Floyd's tortoise-and-hare detects a cycle in O(n) time and O(1) space using two pointers moving at different speeds.
Detection
Advance slow by one node and fast by two on each step. If the list ends (fast or fast.next becomes null), there is no cycle. If there is a cycle, the fast pointer laps the slow one inside the loop and they eventually meet at the same node — that meeting is the proof of a cycle.
Why must they meet? Once both pointers are inside the cycle, the gap between them shrinks by exactly one node per step (fast gains one on slow each step). A gap that decreases by one every step inside a finite loop must hit zero — they collide.
Finding the cycle's start
This is the elegant part.

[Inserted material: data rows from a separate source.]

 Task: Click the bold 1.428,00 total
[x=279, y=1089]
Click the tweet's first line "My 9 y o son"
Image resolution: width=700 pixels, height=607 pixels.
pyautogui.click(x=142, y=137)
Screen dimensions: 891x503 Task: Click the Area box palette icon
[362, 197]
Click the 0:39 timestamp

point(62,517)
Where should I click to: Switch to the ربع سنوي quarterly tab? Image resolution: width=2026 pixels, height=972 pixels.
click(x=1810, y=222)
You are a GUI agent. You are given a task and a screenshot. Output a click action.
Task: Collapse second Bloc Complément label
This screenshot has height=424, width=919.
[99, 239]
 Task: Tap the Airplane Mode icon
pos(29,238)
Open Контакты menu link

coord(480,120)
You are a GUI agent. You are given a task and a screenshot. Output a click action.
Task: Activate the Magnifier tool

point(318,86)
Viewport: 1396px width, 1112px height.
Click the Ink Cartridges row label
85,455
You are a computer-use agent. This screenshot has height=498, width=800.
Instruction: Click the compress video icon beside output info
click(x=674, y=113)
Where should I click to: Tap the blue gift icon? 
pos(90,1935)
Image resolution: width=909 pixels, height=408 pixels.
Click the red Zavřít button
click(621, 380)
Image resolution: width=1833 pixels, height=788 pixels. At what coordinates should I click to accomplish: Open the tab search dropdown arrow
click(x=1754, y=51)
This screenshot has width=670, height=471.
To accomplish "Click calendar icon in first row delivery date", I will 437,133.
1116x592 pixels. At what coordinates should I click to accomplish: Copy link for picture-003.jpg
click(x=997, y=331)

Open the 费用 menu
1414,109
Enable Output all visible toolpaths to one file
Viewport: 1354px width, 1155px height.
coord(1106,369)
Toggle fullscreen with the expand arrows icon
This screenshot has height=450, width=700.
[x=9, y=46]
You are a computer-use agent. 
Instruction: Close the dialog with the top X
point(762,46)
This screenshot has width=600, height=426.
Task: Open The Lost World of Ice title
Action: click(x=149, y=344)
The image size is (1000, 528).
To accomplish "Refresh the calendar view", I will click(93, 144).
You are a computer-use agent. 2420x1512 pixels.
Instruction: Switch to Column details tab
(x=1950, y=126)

Let the distance from head to the cycle entry be a, and let the meeting point be b nodes into the cycle (cycle length c).
head ──a──▶ (entry) ──b──▶ (meet)
▲ │
└──── c-b ────┘ (cycle length c)
When they meet, slow has traveled a + b and fast has traveled twice that, 2(a + b). Fast's extra distance is some whole number of laps: 2(a + b) − (a + b) = a + b = k·c. Therefore a = k·c − b, meaning the distance from the head to the entry equals the distance from the meeting point to the entry (modulo full laps).
So: reset one pointer to the head, keep the other at the meeting point, and advance both one step at a time. They meet exactly at the cycle's entry node.